EXERCISE AIM
Copy out precisely the lines of the material that follows, beginning with the line containing "Image resolution: width=904" and ending with its last line; exclude pictures.

DATA SUPPLIED
* * * * * * *

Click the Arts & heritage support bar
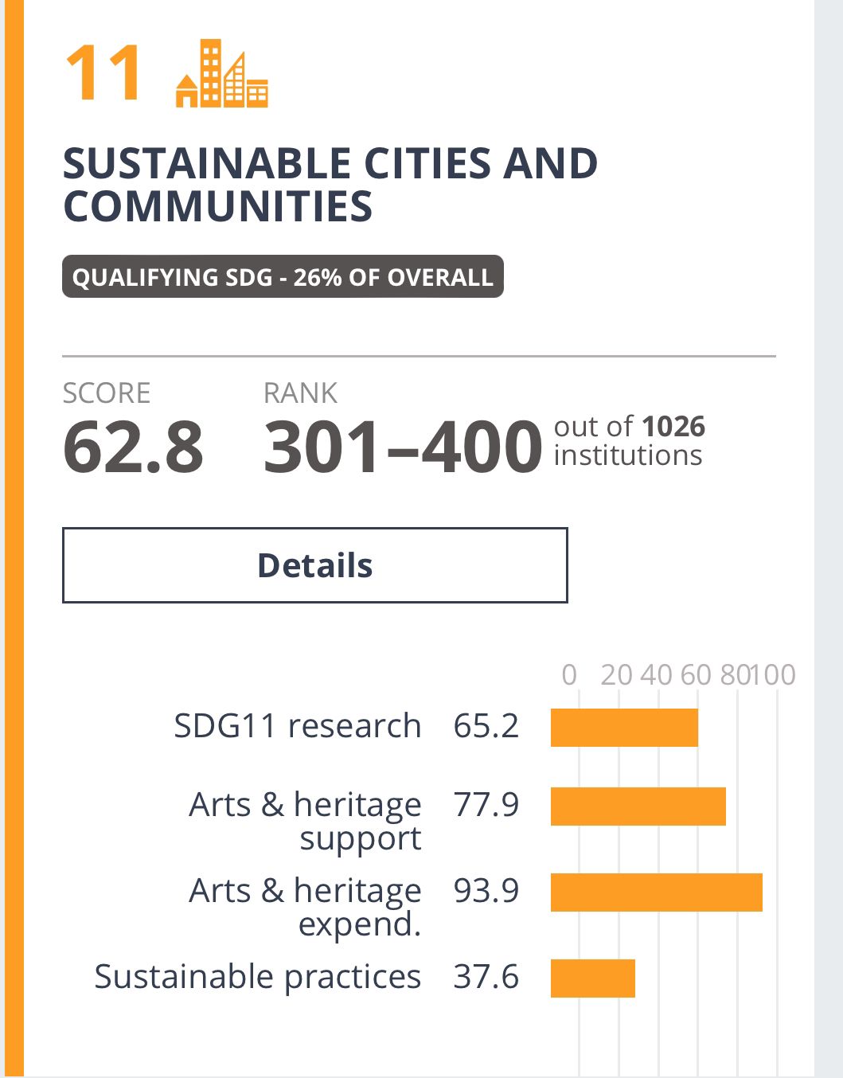 [x=638, y=807]
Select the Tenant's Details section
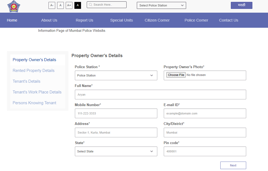 point(26,81)
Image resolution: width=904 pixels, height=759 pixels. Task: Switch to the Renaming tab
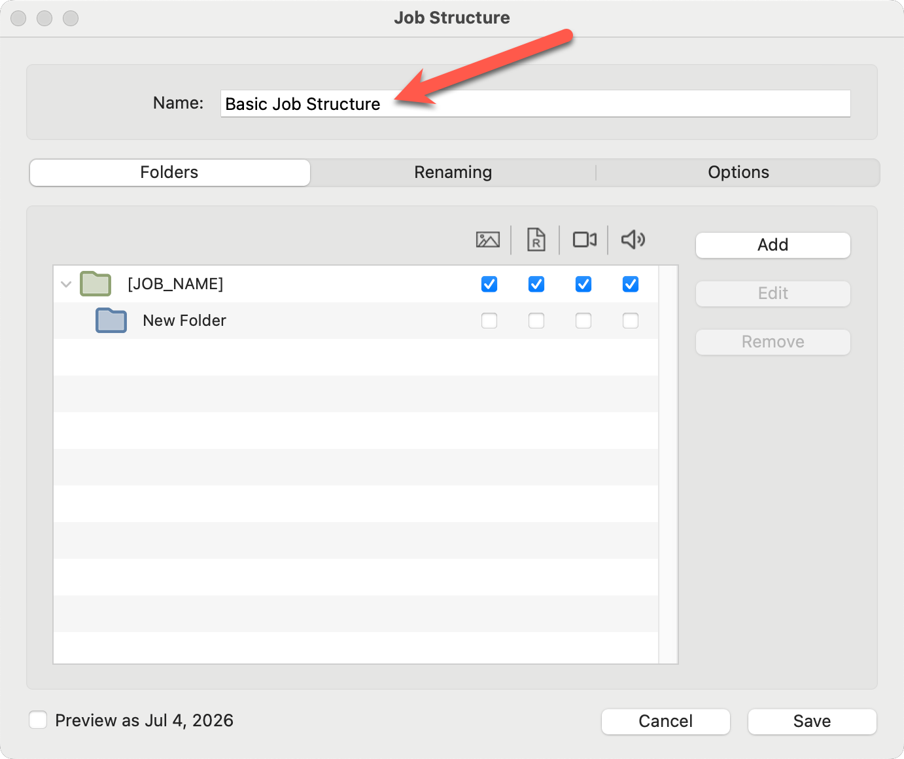tap(453, 173)
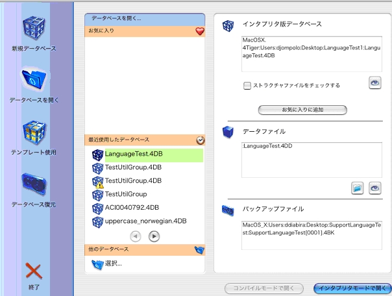
Task: Expand the clock icon in recent databases header
Action: coord(200,140)
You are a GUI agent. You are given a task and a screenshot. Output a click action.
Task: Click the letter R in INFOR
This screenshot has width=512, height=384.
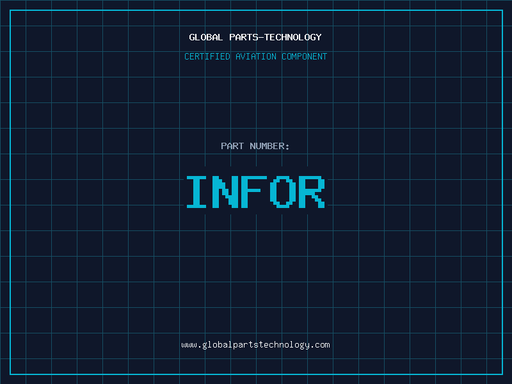pyautogui.click(x=312, y=193)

* * * * * * *

EXERCISE RESPONSE
Image resolution: width=904 pixels, height=759 pixels. Task: Switch to the Renaming tab
tap(453, 173)
Task: Expand the clock icon in recent databases header
Action: coord(200,140)
You are a GUI agent. You are given a task and a screenshot. Output a click action.
Task: Click the letter R in INFOR
This screenshot has width=512, height=384.
pyautogui.click(x=312, y=193)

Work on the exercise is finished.